Ma il punto è un altro, non mi ero mai posta il problema del tipo di olio che contenesse.
Poi nel 2021 scoppia la polemica, tutti si mettono a parlare dell'olio di palma e dei danni che ha sugli ecosistemi.
Sui prodotti inizia a comparire l'etichetta "non contiene olio di palma" e i produttori che invece ancora lo utilizzano, tipo quelli della famosa crema alla nocciola, specificano che è soltanto quello sostenibile.
Inizia una specie di caccia alle streghe che dura qualche mese e poi finisce lì. 
Me ne dimentico, salvo storcere il naso quando lo leggo tra gli ingredienti, anche se il perché non lo so davvero bene fino in fondo.

Salto spazio-temporale.
È Ottobre 2024 e siamo a Berau, una città nel nord est del Kalimantan, il Borneo malese.

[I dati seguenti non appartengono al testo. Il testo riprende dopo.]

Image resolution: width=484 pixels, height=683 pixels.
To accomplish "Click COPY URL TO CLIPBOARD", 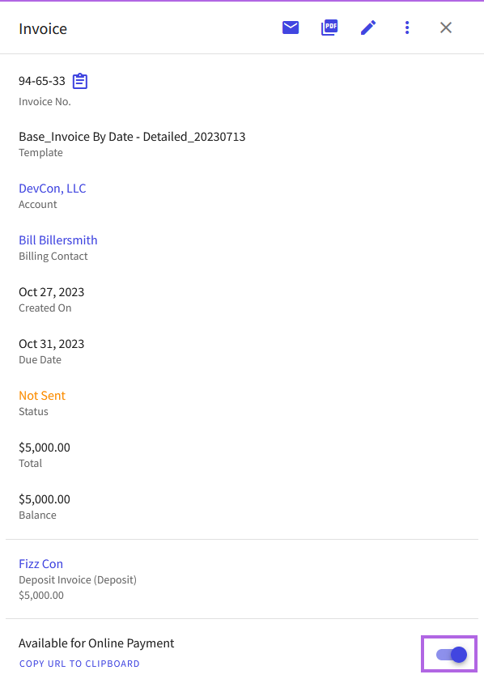I will [x=79, y=664].
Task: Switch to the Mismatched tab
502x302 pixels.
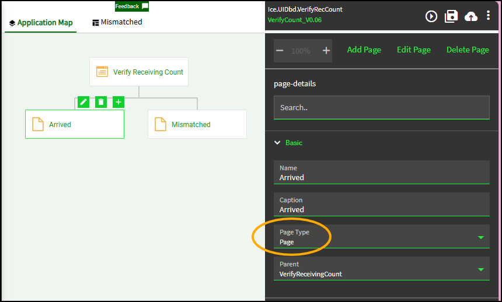Action: 117,22
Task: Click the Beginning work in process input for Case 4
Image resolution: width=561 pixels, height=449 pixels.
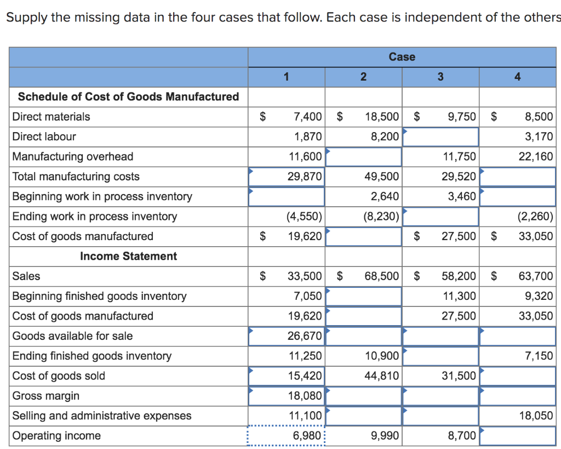Action: tap(518, 196)
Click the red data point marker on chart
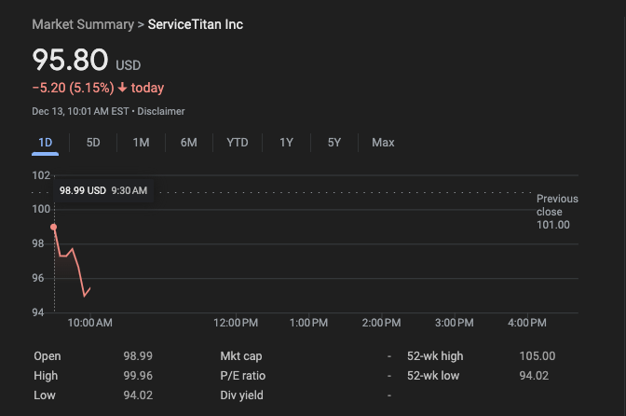Image resolution: width=626 pixels, height=416 pixels. (x=54, y=227)
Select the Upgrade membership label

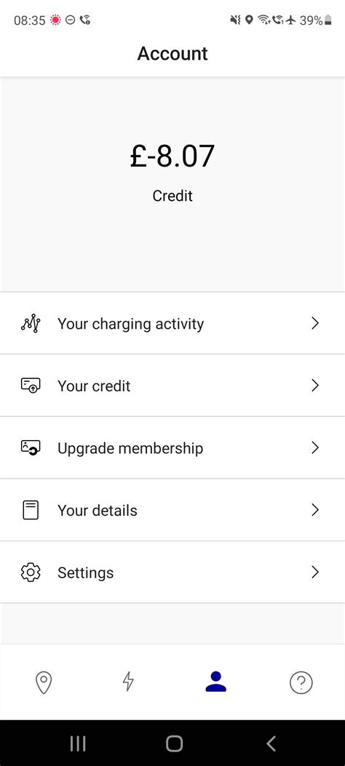coord(130,448)

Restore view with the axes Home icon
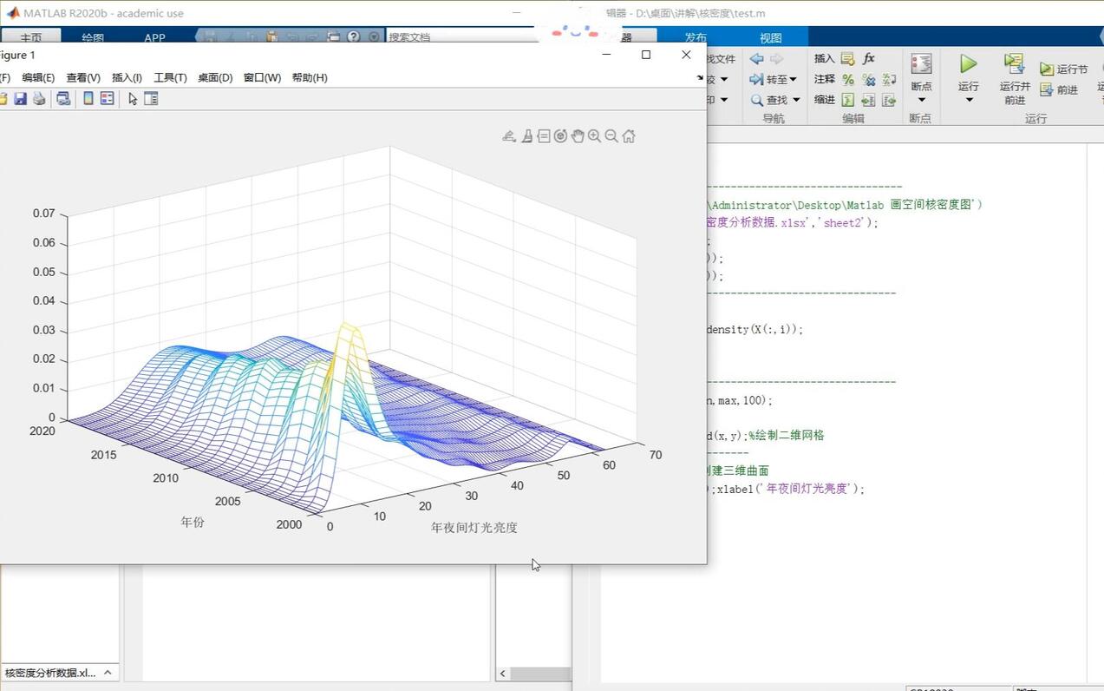(x=629, y=136)
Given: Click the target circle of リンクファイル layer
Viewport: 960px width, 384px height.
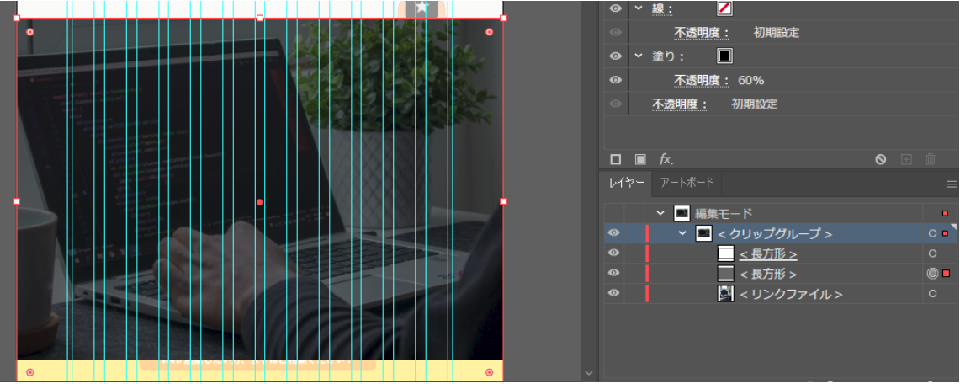Looking at the screenshot, I should pyautogui.click(x=932, y=294).
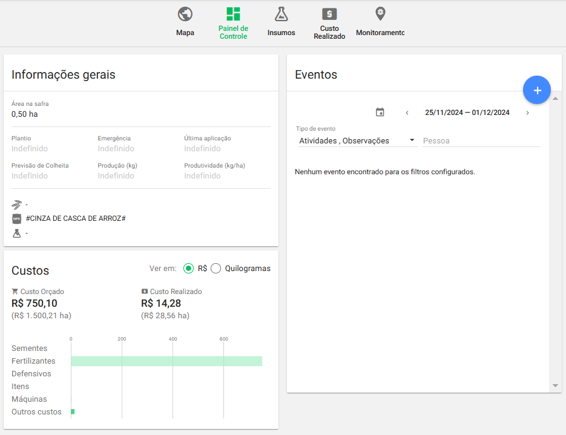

Fa un caldo umido straziante durante le ore centrali del giorno, ma la mattina presto e la sera si riesce a vivere serenamente.
Ieri abbiamo noleggiato un motorino, ce l'hanno consegnato direttamente all'hotel. È nero, con pochi km e la targa scritta con il pennarello nero sopra un foglio di metallo.
Alle 7 siamo in strada pronti a lasciare la città e avventurarci verso la giungla. Sono 60 km ma è la strada principale del Borneo quella che dobbiamo percorrere quindi dovrebbe essere in buone condizioni.
Abbandonata Berau, il traffico sparisce ma l'asfalto rimane, liscio e piacevole sotto le ruote della moto.
Curve e sali scendi continui, qualche buca troppo profonda che compare all'improvviso e tutte quelle palme da olio che fanno da cornice alla strada.
Ho imparato ormai a riconoscerle perché non sono alte e snelle come quelle da cocco, ma sono più basse e più "pelose". Lo vedi che sono piantate dall'uomo e non autoctone perché sono disposte a creare delle perfette linee parallele.
Sono ovunque in questa parte di Borneo e formano foreste di cui non vedi la fine.
Dopo 10 km di sterrato impegnativo e un ponte traballante ma comunque scenico, arriviamo a Merasak.
barca1.jpg (87 KB)
Sono solo le 9 ma fa già troppo caldo per portare avanti la nostra missione: vedere gli oranghi che vivono su un'isola nel bel mezzo del fiume.
Abbiamo quindi tutto il tempo per accordarci con un signore per partire in barca nel pomeriggio quando la calura sarà un po' scesa.
L'incontro con la nostra "guida" avviene in realtà casualmente, dato che nel paesino, in teoria dentro il territorio di un parco nazionale, non ci sono cartelli informativi o un ufficio turistico.
Il gancio è stata la benzina. L'avevamo quasi finita per raggiungere Merasak, ma appena attraversato il ponte, avevamo notato il classico negozietto di alimentari indonesiano che davanti all'ingresso ha impilate delle bottiglie di vetro con un liquido verde e la scritta "Pertamina". Così mentre facevamo benzina con l'imbuto, abbiamo chiesto alla signora del negozio se conoscesse qualcuno disposto a portarci in barca fino all'isola degli oranghi. 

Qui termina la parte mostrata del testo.